Apa yang sedang dilakukan orang
dewasa yang cukup dewasa ini?
“Yu-Yuuri-san, tunggu,
payudaramu…”
Ada benturan yang sangat
menyenangkan saat dada Yuuri dan pipi Kanon saling menempel.
Hmmm…
… Tidak, tidak, tidak, tidak —
berhenti. Seperti yang diharapkan, bahkan Kanon tidak bisa berbuat apa-apa
selain tersenyum kecut terhadap sikap Yuuri. Dia tidak bisa melanjutkan
kata-katanya.
Entah kenapa, Himari menatap
mereka berdua.
Mungkin, dia merasa kalau Kanon
telah dicuri darinya, ya?
“Keduanya terlihat sangat
lembut dan empuk — Aku tidak percaya kalau aku bisa melihat komposisi yang
begitu penuh warna dan menggembirakan secara langsung… Aku perlu merekamnya ke
dalam kepalaku…” gumamnya pada dirinya sendiri dengan ekspresi serius.
Seperti yang aku duga, kepekaan
Himari untuk menggambar agak tidak biasa.
“Kazuki-kun, apa kamu akan
pergi ke festival budaya?” Yuuri menatapku, sembari masih memeluk Kanon.
Aku tidak tahu mengapa, tapi aku
sedikit takut dengan apa yang aku lihat.
“Ya, aku berniat untuk datang.”
“Uhh, sungguh tidak adil…”
“Tapi kamu punya adik
perempuan, ‘kan, Yuuri?”
“Festival budaya SMA adikku
adalah acara yang benar-benar tertutup, jadi aku tidak diizinkan berkunjung…”
“Benarkah?”
“Itulah sebabnya aku tidak
punya kesempatan untuk pergi ke festival budaya SMA sejak aku menjadi dewasa… Aku
juga ingin menyedot banyak energi gadis-gadis muda.”
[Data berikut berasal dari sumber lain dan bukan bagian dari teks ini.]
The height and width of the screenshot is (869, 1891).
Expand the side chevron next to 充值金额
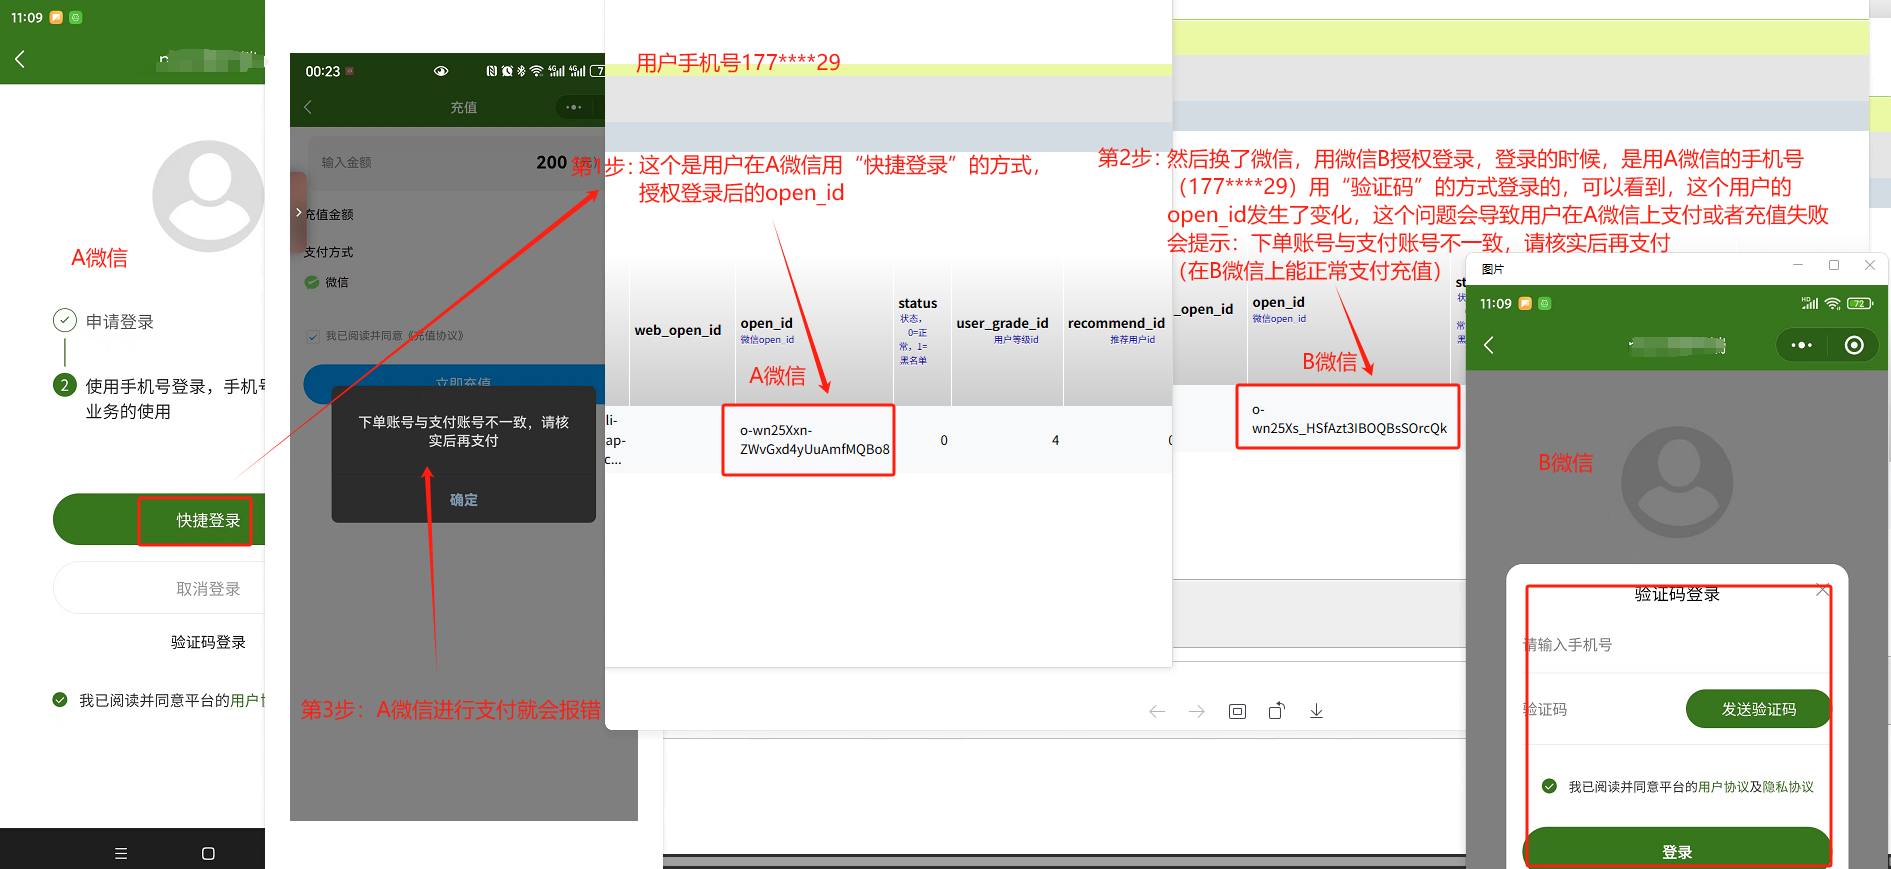pos(298,212)
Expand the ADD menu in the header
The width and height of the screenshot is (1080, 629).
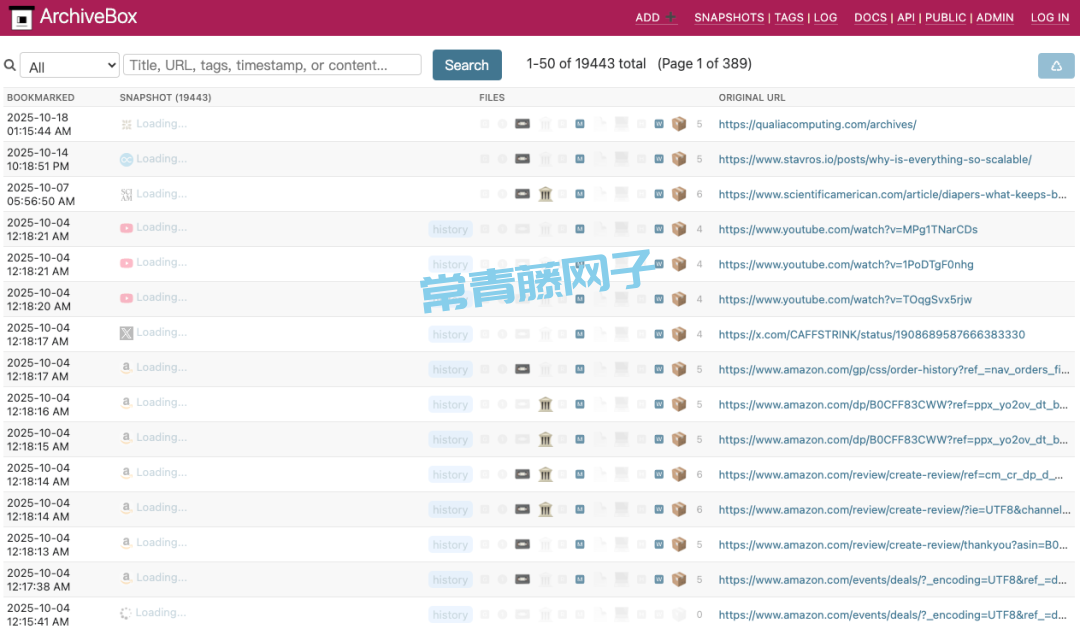(655, 17)
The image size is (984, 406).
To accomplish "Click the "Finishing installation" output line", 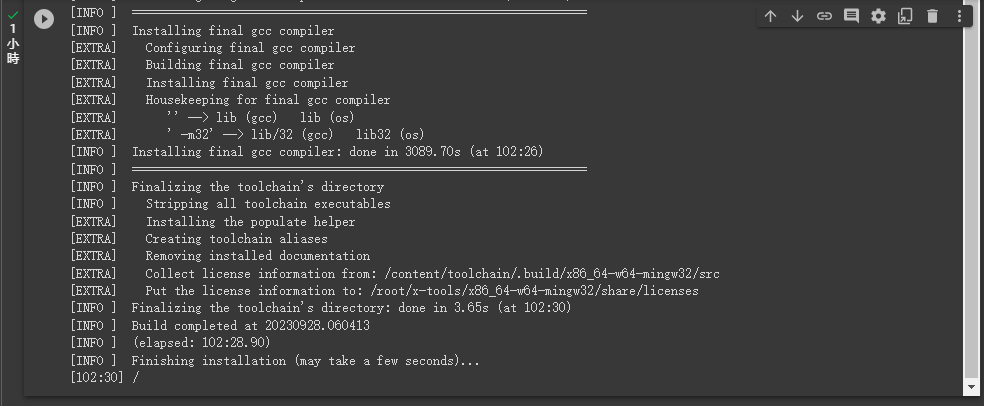I will pyautogui.click(x=305, y=361).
Jangan mengatakan sesuatu yang
terdengar seperti vampir.
Dia terdengar seperti orang
meusm saja.
Pertama-tama, Yuuri seharusnya
sudah menyerap komponen vital seorang gadis SMA dari adiknya… Tunggu, hal yang
sama berlaku untukku, ya?
Lebih baik aku berhenti
memikirkan hal itu lebih jauh.
“Kanon-chan, apa kamu juga akan
mengadakan festival budaya tahun depan? Kamu mau mengundangku lagi tahun depan?
”
“Aku rasa begitu… aku akan
mengundangmu jika sistemnya masih sama dengan tahun ini.”
“Makasih! Uhhh… Aku akan
menanggungnya sampai tahun depan… ” Yuuri memeluk Kanon lebih erat lagi. Kanon membalas
dengan mengelus kepala Yuuri.
Siapa yang jadi orang dewasa di
sini…?
Sisi dirinya inilah yang
membuatku tidak mengerti ketika mereka mengatakan kalau Yuuri "terlihat seperti orang dewasa".
Tapi, tahun depan…?
Perkataan Yuuri tiba-tiba
menarik perhatianku. Aku tidak tahu bagaimana situasi kami sampai tahun depan,
atau bahkan sampai ebebrapa bulan ke depan… Aku tidak bisa membayangkannya sama
sekali.
☆☆☆☆
Setelah Yuuri dan aku selesai
makan, aku menelpon di kamar mandi.
“… Jadi, aku mendapat info
kontak pria itu.”
“Begitu ya ...” balas
Ayahku dengan nada misterius di ujung lain telepon. Ia menelepon kembali untuk
memeriksa situasi Kanon.
Tentu saja, aku memberitahunya
tentang 'serangan Murakumo' beberapa hari yang lalu, tetapi pada saat yang
sama, aku memanipulasi rinciannya — aku merasa seperti itu.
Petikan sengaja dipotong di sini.